I painstakingly clawed myself awake.

When my eyes finally opened, the room was too dark—dark enough that my nightmare still burned in my vision.

I ran my hands over my face, slick with sweat, a dull ache in my temples. I tried to relax, but lightning cracked outside, and I choked down a scream. A storm welled, tossing the seas, and us with it.

We’d left port, then.

At the distant rumble of thunder, I dispersed the storm before it could wake anyone else.

I pressed my palms into my eyes as flashes of the nightmare played out: grimy claws in my head and chains on my extremities, promises of pain and ice and water.

My entire body was rendered immovable, shackled to the metal table.

The dagger strapped to his hip, bloodstone shining, was the last thing I saw before he tipped that bucket?—

My palms dug into my sockets until I saw stars. Real.

Blankets, two of them, were pulled up to my shoulders, one made of scratchy wool, the other soft fur. Real.

I glanced out the porthole. The moon broke through the clouds, low and heavy on the horizon, a thick fog over the waves. Real… I think.

Our room was cloaked in shadow, pierced only by the dim light of a dying fire. It smoldered in a metal brazier in the corner, painting the wooden beams in shades of red and orange.

Rogue stirred at my side, and I stilled, not even daring to breathe.

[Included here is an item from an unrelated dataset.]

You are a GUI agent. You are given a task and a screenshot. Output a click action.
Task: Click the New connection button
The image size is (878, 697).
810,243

Memories of the night before rushed back, hazy and mortifying. My cheeks burned—but sparks lit in my lower belly.

His chest rose on a deep breath.

Oh, Goddess.

When he didn’t move again, I inched away and rolled off the edge of the bed. The balls of my feet hit the floor, and I froze, bracing for the reaction that never came. With my heart in my throat, I stood…and stumbled into the bedpost.

I silently cursed and steadied myself, wide eyes locked on Rogue’s still form. He wasn’t wearing a shirt, and the blanket had fallen below his waist.

My head slowly tilted.

Both of his magical marks were intersected by the scar stretching from under his left ear down to his right hip. The wyvern encircled his throat, and the six-pointed sun in the center of his chest.

“Remarkably real.” I covered my mouth and mumbled into my palm, “What is wrong with me?”

I took a hesitant step to the door, made sure I wouldn’t fall on my ass, then booked it out.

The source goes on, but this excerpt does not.